Chinese qigong master under investigation after 'vulgar magician' exposé
Authorities in southeastern Jiangxi province are investigating health techniques used by a qigong master who has ties with a long list of celebrities, including Jackie Chan and Jack Ma, and who has been accused of getting rich by defrauding believers of the supernatural.
The inquiry comes after state-backed China Central Television aired two investigative news programmes on Sunday, calling Wang Lin a phony and “a vulgar magician” living on “deluding celebrities and blinding the public”.
The Luxi Health Bureau in Jiangxi later told The Beijing News that it was looking into Wang’s claims on qigong, a practice with roots in martial arts and Chinese medicine that emphasises breathing and meditation to strengthen health.
Jiangxi resident Wang, 61, has long been known at home as a “qigong master” who is able to heal cancer and other complicated diseases with his supernatural abilities, which he acquired in the 1980s, the newspaper reported.

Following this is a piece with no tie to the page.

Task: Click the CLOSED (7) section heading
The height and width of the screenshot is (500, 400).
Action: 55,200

He remained largely unknown from the general public until this month when photos of him with dozens of celebrities and senior officials emerged on the internet.

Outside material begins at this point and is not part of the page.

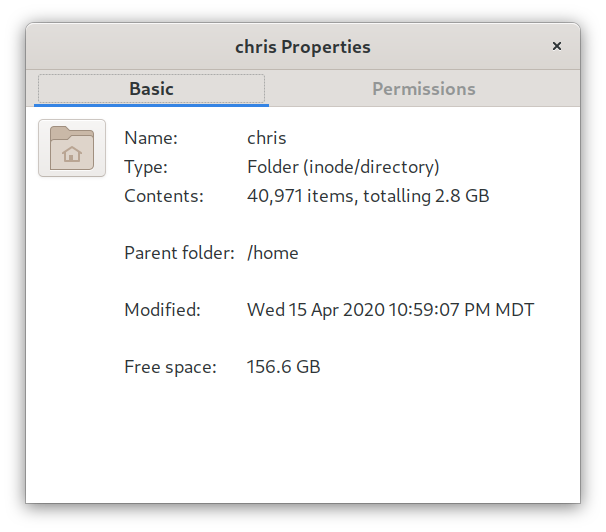Click the 'Type:' label
606x532 pixels.
click(146, 167)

Former Hong Kong chief executive Donald Tsang Yam-kuen, Alibaba founder Jack Ma, movie stars Jackie Chan and Jet Li and singer Faye Wong are among those who have been seen in photos with Wang.
Political heavyweights have also been found side by side with Wang. Top party officials Li Ruihuan, Wu Guanzheng and Jia Qinglin - all former standing committee members - and disgraced former rails minister Liu Zhijun have all met Wang if the photos are proved to be genuine.

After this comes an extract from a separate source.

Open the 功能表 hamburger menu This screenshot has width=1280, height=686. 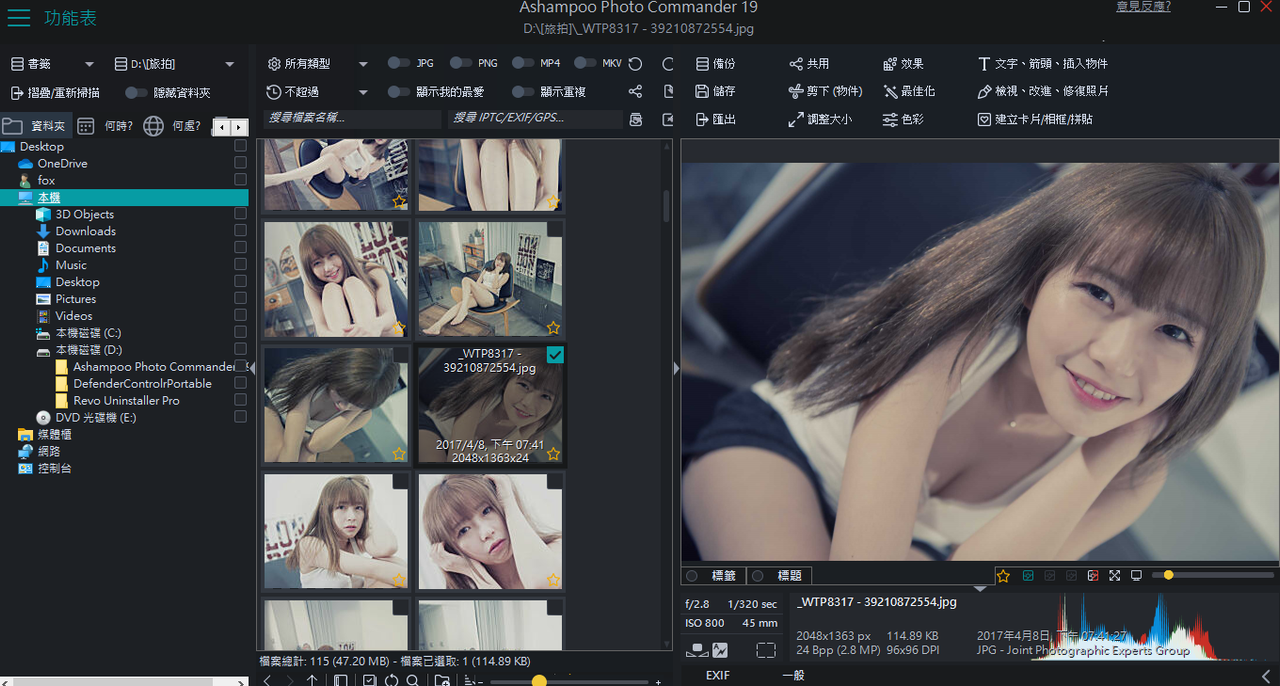19,18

Video clips on the internet feature Wang performing acts in which he uses “will power” to move snakes into covered vessels or to control a steering wheel without touching it. Pointing to a photo of himself with late Indonesian president Haji Mohammad Suharto, Wang also said he used qigong to extract Suharto's kidney stone.
But reports in online and traditional media have been quick to point out that there is no evidence Wang has the supernatural powers or qigong skills he has claimed. His techniques were nothing but shoddy magic tricks, critics said after closely scrutinising video clips of his performance.
Some also accuse Wang of defrauding his followers who pay large amounts of money to be taught qigong exercises. Chinese media have reported that Wang maintains an extravagant lifestyle, owning luxury cars and vast properties.
“It doesn’t matter if my qigong is real or not, as long as it does not violate laws,” Wang said in response to his critics, in an interview with the Beijing News. He also denied the fraud allegations, saying he has never charged anyone for qigong performances. “I wouldn’t have millionaires … as my friends if I were such a shameless person,” he was quoted as saying. Phone calls to Wang from the South China Morning Post went unanswered.
“Some corrupt officials opt to make friends with Wang Lin so they can seek consolation from him, counting on his supernatural power to protect them from getting caught,” sociology professor Zhou Xiaozheng said in a recent Xinhua report on Wang.
In the CCTV report, a Jiangxi businessman who said he was Wang’s apprentice accused the practitioner of taking as much as 10 million yuan (HK$13 million) as tuition fee. The businessman then found “exclusive teachings” available in books sold online for 11 yuan.